Katy Ross Discusses Fast-Developing Landscape for Commercial Drone Regulations
Katy M. Ross, partner in Wiley Rein’s Telecom, Media & Technology Practice, was quoted extensively by Law360 in a November 1 article addressing what communications lawyers should know about regulations for commercial drones, also known as unmanned aircraft systems (UAS).
According to the article, communications attorneys should focus on spectrum allocations, FCC compliance, and rapid changes in UAS regulation. While UAS have typically operated on an unlicensed spectrum, which is not protected from interference, new drone models are designed to travel longer distances and will require their own dedicated spectrum.
“As they’re starting to fly farther away ... even across state lines, they’re going to need their own protected spectrum for command and control,” said Ms. Ross.
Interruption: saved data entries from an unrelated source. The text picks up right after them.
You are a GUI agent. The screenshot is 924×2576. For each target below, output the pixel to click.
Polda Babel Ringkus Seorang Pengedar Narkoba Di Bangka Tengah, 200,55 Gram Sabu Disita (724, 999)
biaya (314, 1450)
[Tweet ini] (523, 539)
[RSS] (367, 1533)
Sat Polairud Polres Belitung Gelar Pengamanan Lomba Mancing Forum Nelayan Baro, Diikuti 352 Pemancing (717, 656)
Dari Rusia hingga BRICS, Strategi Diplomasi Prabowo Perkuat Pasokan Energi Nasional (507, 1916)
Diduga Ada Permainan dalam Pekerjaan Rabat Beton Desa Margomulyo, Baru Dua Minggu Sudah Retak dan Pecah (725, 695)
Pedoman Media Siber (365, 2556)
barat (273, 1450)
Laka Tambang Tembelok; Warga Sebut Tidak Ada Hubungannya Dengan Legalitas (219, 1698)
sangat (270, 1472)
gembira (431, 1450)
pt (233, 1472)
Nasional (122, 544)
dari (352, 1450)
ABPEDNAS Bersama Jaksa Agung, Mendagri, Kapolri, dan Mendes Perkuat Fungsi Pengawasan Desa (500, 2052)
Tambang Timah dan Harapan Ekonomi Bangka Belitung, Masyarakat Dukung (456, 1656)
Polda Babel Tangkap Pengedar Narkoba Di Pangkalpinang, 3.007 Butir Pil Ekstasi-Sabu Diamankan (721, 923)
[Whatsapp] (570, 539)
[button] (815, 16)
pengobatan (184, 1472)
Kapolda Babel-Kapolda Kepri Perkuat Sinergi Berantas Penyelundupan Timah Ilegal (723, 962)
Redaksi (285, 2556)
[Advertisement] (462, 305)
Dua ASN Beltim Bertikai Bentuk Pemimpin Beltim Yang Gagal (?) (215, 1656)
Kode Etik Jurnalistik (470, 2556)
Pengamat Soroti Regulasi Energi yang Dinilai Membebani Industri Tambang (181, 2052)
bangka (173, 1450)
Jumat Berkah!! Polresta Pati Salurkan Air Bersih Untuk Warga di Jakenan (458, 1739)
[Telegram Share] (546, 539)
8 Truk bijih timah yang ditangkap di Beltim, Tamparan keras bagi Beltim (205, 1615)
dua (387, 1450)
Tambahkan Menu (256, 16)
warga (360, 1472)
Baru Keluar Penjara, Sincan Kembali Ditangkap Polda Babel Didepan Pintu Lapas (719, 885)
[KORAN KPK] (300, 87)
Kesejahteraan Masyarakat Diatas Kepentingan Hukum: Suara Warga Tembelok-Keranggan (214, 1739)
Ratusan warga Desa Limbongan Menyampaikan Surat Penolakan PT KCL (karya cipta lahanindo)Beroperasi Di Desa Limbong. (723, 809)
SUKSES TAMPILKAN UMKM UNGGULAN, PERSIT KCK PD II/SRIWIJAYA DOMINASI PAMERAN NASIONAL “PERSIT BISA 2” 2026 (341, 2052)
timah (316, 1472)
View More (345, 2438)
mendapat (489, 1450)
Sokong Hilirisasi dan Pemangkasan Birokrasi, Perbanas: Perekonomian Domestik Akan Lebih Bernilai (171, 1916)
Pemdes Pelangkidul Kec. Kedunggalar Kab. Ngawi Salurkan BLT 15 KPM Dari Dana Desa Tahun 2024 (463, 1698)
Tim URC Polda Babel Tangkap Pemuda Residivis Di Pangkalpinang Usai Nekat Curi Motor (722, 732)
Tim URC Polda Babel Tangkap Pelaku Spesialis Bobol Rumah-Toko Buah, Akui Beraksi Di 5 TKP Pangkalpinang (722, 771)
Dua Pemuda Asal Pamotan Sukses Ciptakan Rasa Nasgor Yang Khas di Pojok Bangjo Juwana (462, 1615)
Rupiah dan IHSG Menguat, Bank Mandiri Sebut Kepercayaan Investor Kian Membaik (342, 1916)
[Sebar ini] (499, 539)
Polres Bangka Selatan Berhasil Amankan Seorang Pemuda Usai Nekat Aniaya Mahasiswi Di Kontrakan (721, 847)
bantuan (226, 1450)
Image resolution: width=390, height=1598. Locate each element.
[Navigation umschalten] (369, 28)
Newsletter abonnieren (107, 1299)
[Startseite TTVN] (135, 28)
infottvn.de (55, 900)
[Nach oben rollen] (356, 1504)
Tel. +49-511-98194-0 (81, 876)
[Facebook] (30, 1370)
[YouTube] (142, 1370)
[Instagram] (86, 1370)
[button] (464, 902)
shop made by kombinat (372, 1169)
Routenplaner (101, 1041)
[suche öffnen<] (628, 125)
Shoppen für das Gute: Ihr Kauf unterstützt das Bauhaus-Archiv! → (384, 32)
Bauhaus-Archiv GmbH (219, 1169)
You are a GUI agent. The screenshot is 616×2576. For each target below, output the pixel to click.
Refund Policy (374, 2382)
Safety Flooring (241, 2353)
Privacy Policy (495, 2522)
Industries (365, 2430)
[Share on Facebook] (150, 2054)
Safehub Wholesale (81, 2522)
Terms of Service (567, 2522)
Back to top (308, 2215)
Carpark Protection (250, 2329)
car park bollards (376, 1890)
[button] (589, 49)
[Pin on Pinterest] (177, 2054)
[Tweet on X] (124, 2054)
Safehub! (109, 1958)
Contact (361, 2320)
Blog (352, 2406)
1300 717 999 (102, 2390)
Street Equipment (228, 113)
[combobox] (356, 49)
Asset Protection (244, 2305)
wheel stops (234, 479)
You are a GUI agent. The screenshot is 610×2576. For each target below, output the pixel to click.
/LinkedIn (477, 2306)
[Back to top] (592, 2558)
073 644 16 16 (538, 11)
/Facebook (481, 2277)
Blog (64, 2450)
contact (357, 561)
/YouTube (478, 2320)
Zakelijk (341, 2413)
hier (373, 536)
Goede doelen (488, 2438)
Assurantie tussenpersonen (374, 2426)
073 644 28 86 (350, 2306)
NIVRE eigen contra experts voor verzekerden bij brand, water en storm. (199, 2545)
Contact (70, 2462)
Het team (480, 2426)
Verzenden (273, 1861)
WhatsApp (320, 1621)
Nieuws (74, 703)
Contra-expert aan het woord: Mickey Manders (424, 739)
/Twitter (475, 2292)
Determining spectrum bands appropriate for operating larger UAS that travel longer distances – and how that spectrum is allocated – is still being determined, according to Law360. Mobile carriers are discussing the possibility that their wireless networks could be ideal for carrying command-and-control signals between drones and their operators.
Most commercial mobile radio service bands don’t overtly rule out at-altitude uses, Ms. Ross said, and while mobile carriers take the position that they’re authorized to use many of their spectrum bands for drone connections without additional approvals, “the FCC might be more conservative about that.”
“They already have the infrastructure, and with modifications, it could support drones across the country,” said Ms. Ross. “The question would be whether they can just go ahead and do that today.”
There’s also an emerging counter-drone technology, which could essentially jam drone communications over certain properties if an owner doesn’t want unmanned aerial vehicles flying near their property, according to Law360.
Signal-jamming, however, is illegal and runs afoul of both FCC and Federal Aviation Administration rules, Ms. Ross pointed out. “I don’t know [that] this message has been received by the drone jamming startup community,” she said.